Social Changes. There have been many social changes that have occurred in this time. Possibly people feel less independent and more helpless, defeated, and disoriented in the face of high technology, the loss of “traditional values,” mass society, mass media, powerfully armed states, very large corporations, high amounts of regulation, and cultures that value intense education and “professional” work for a large company. Internalizing certain attitudes likely affects hormones. One study has found that Americans in 2007 were quite a bit more likely to be mentally disordered than in 1938. (Source)
Is it a myth that lifting weights raises testosterone? A meta-analysis found no such increase over time – https://www.frontiersin.org/articles/10.3389/fphys.2018.01878/full Testosterone is briefly raised a small amount right after a workout, but it doesn’t stay there. And if you over-train, it will probably drop lower than before.
We’ve all heard that tons of exercise is healthy, and we’re encouraged to think of marathon runners and pro athletes as pictures of health, but they actually aren’t!

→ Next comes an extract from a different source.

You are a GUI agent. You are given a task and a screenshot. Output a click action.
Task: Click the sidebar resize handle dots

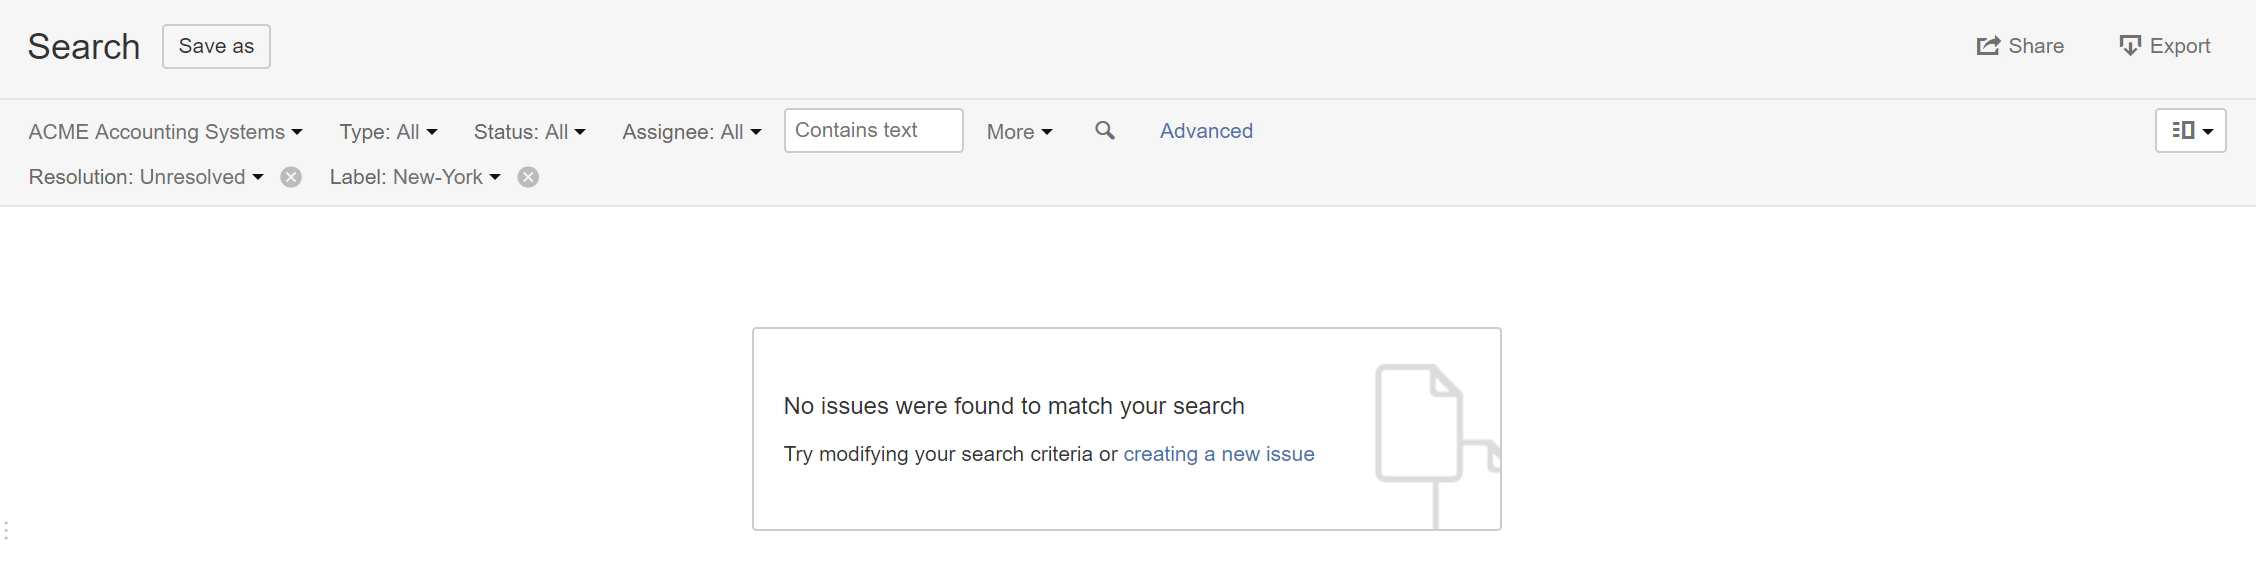click(6, 530)
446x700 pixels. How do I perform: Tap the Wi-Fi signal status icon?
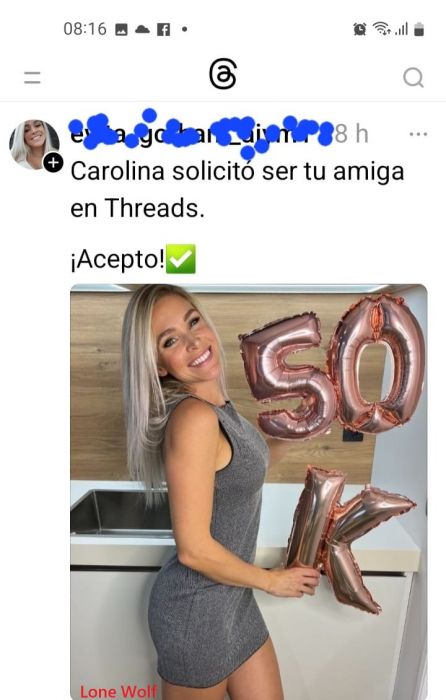[382, 29]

Too much exercise can actually be quite hard on your body. It raises cortisol, a stress hormone. Of course, some exercise is healthy, but you can definitely overdo it. Pleasant exercise improves brain health and strengthens bones, but too much exercise consistently and significantly lowers people’s hormones, especially testosterone. This study found that elite powerlifters have markedly LOW testosterone.
Many athletes suffer the consequences of over-exercise. Something like a quarter of college athletes are suffering from bone loss, much like osteoporosis. Pro runners and cyclists have more heart attacks than others. Long term powerlifters have a virtually 100% injury rate to their muscles and joints.
It’s good to be fit and active, and no one can deny the joy of intense sports, but it’s best not to force yourself every single time you train, if you want full vitality and health. It’s also important to give yourself lots of time, food, and sleep to recover.